The upper panel of Fig. 3 shows the original CoRoT light curve with the cumulated corrections obtained so far as a thick black line. After the subtraction of these corrections we arrive at the final CoRoT light curve of HD 50773 (lower panel of Fig. 3). To reduce the large amount of 139271 data points (and the computing time) we binned the data as follows. The un-binned autocorrelation function shows a sharp drop within 0.0006 days and goes through zero at a timelag of 0.02 days. As a compromise between high time resolution - at least a fourth of CoRoT’s orbital period, i. e. 0.018 days - and statistical independence, a binning length of  0.01 days was chosen. Each timebin is represented by the median, and the assigned weight is simply the number of data used, which on average were 26.7 original data points. The binned light curve is used for our analysis described in the following sections.
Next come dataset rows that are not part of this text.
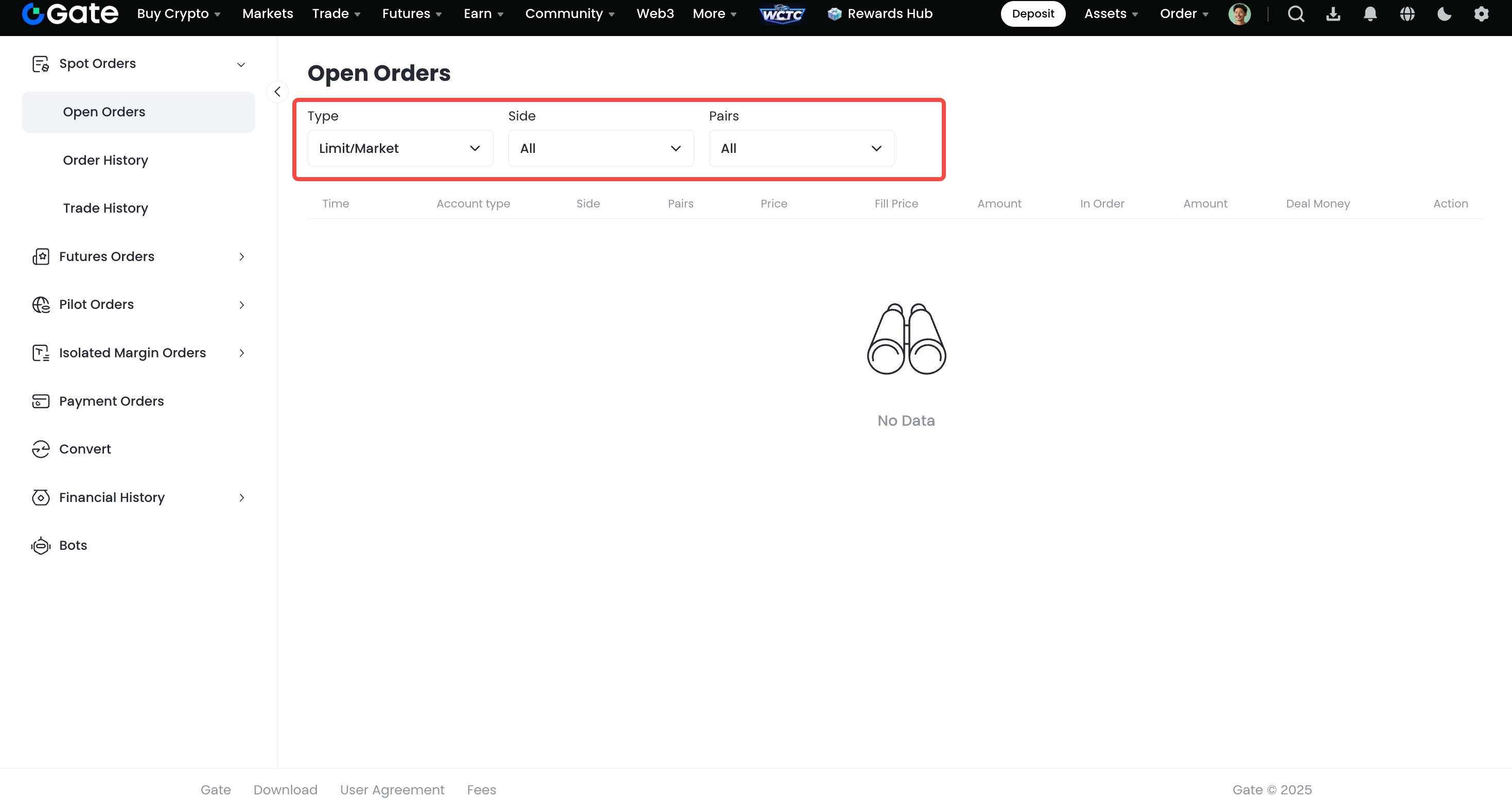Image resolution: width=1512 pixels, height=799 pixels.
Task: Open Bots in the sidebar
Action: pos(73,545)
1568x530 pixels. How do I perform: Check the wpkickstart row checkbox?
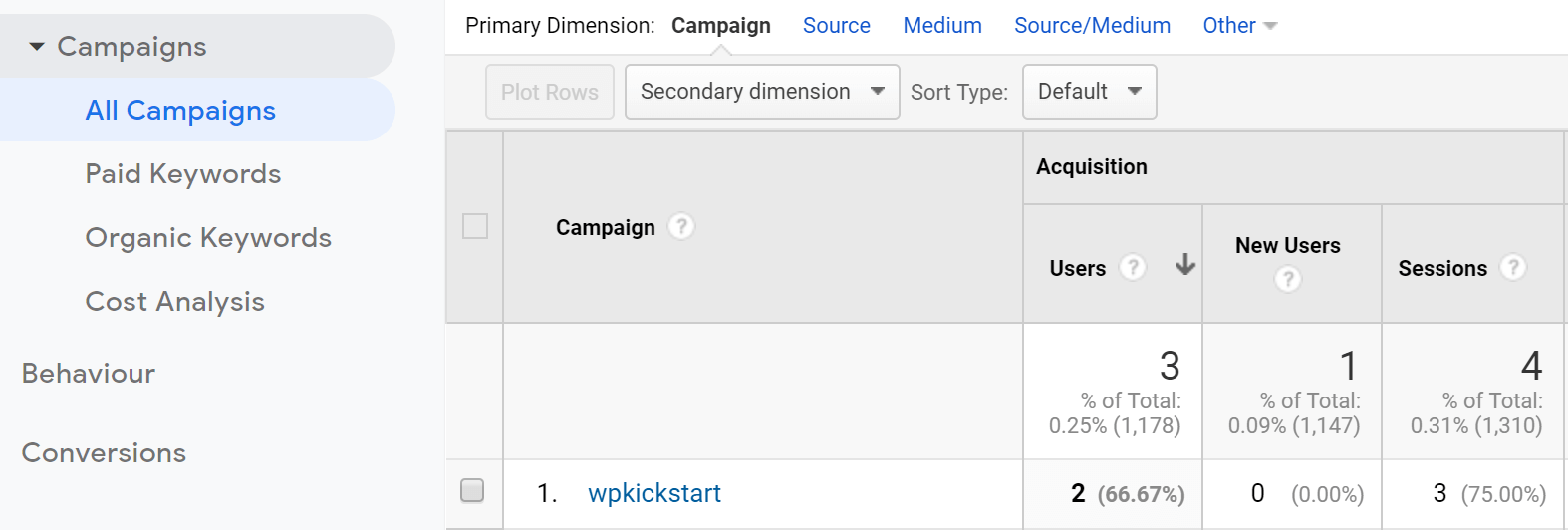point(472,490)
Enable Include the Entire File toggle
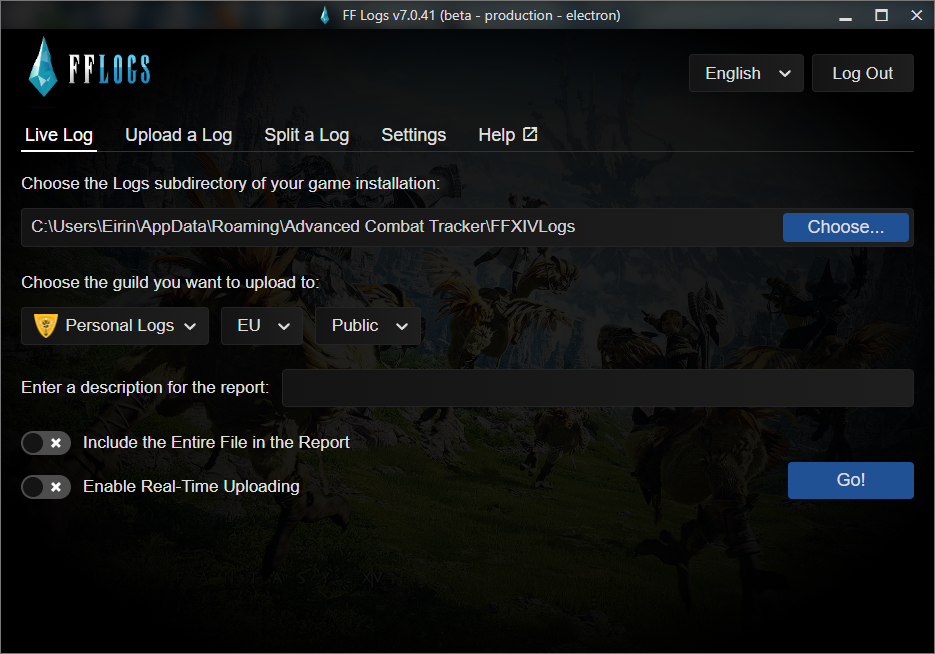This screenshot has width=935, height=654. [x=46, y=442]
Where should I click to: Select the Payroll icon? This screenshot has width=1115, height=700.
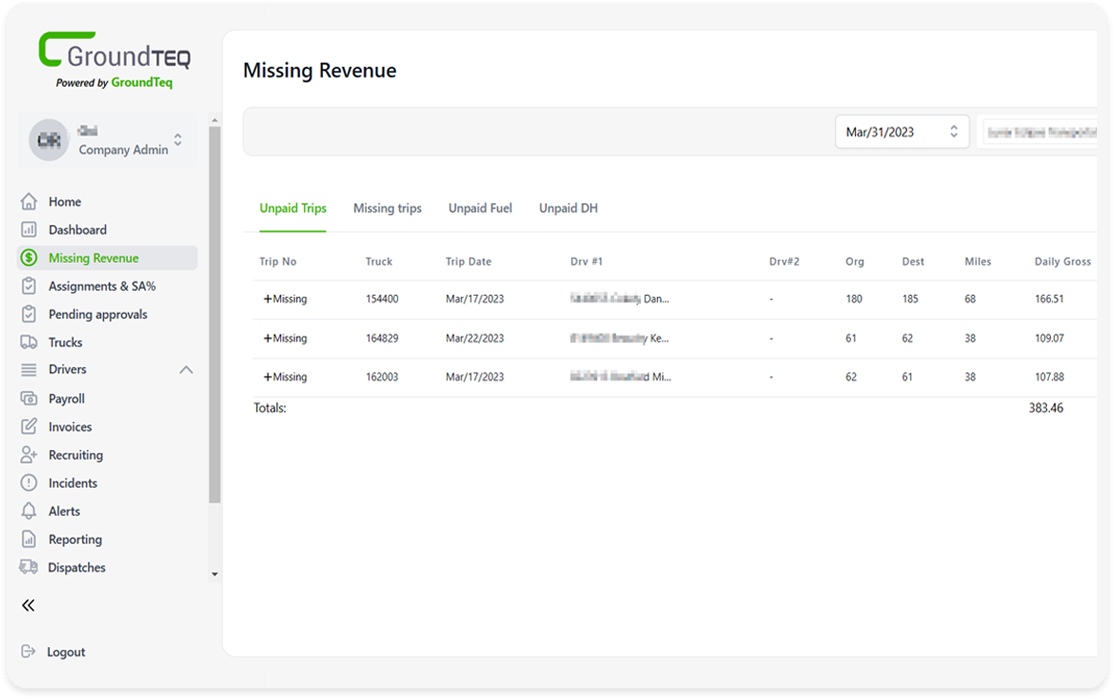(29, 399)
Figure 2: Upper panel: The CoRoT light curve of HD 50773 after removal of the obvious stellar variability (black). Some small flux changes are remaining, which are shown in grey after applying a running average (see text in this Sect.). Lower panel: After the subtraction of this running average, the residuals to the stellar variability are mostly consistent with white noise. Note that the abscissa in this plot is in CoRoT - HJD ( = HJD - 2451545.0) and the ordinate in CoRoT - internal flux units of the N2 data level after subtraction of the mean photometric signal, which is 301700 in the same units.
Figure 3: Upper panel: The detrended CoRoT light curve of HD 50773 and the resampled running average containing information about residual signal obviously not related to stellar rotation (thick black line). Lower panel: The final light curve containing only signal due to stellar rotation and used for the Bayesian analysis, but zero-mean corrected for the sake of comparability. Again the abscissa in this plot is in CoRoT - HJD ( = HJD - 2451545.0) and the ordinate in CoRoT - internal flux units of the N2 data level after subtraction of the mean photometric signal, which is 301700 in the same units.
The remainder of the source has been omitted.